See original GitHub issue

Hi - I’m pretty excited about Longformer and the implications it has for long form NLP!

In the paper, it’s outlined that the Pre-Training was conducted in 5 total phases with starting sequence length of 2,048 and ending sequence length of 23,040. For additional LM Pre-Training (English), what would be the best way to continue Pre-Training with additional datasets like C5?

Does the Pre-Training method care about whiteline block text (such as the Shakespeare txt) vs one complete document per line?

In the case of Multi-Lingual and Translation tasks, would it be similar to T5, where you would be able to Translation tasks by fine-tuning, or would it be more effective to have the languages visible during the Pre-Training process for better predictions downstream? (If so, would that essentially require retraining from Phase 1?)

In the cheatsheet for Finetuning QA, there’s two additional parameters which are:

--wikipedia_dir path/to/evidence/wikipedia/
--web_dir path/to/evidence/web/

Would wikipedia_dir be enwiki8 and web_dir be text8?
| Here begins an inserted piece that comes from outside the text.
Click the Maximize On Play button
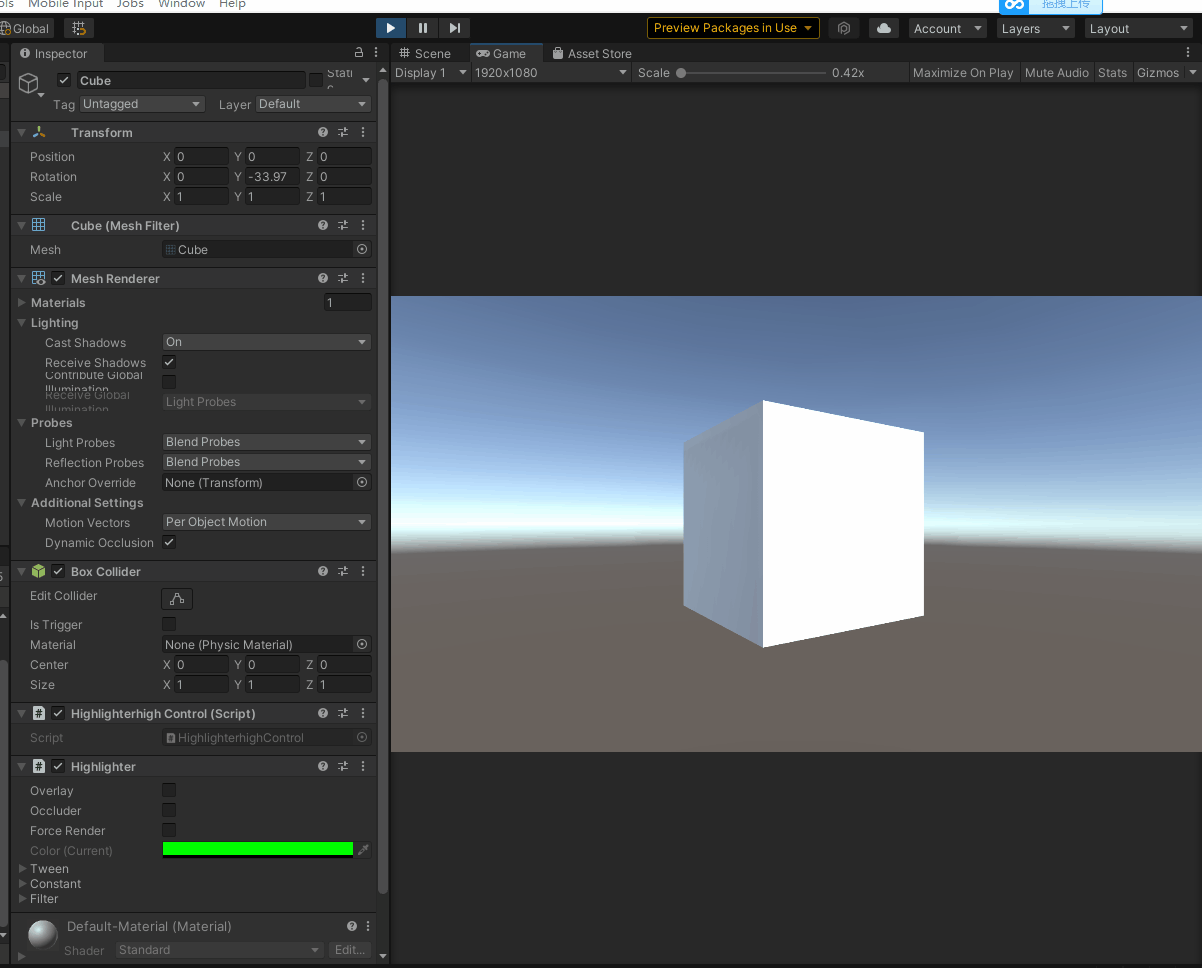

Last Question - since Longformer uses a custom CUDA implementation during runtime for compiling the functions, would that mean that TPU accelerators would not be able to be used in this implementation?

Thanks!

Issue Analytics

  • State:closed
  • Created 3 years ago
  • Comments:6

github_iconTop GitHub Comments

1reaction
ibeltagycommented, May 28, 2020

@safooray, just added a notebook that replicates our procedure for pretrianing Longformer https://github.com/allenai/longformer/blob/master/scripts/convert_model_to_long.ipynb. It can be applied to other pretrained models to convert them into Long.

1reaction
ibeltagycommented, May 19, 2020

@trisongz, now that we have code that doesn’t need the custom CUDA kernel, you can try to run it on TPUs.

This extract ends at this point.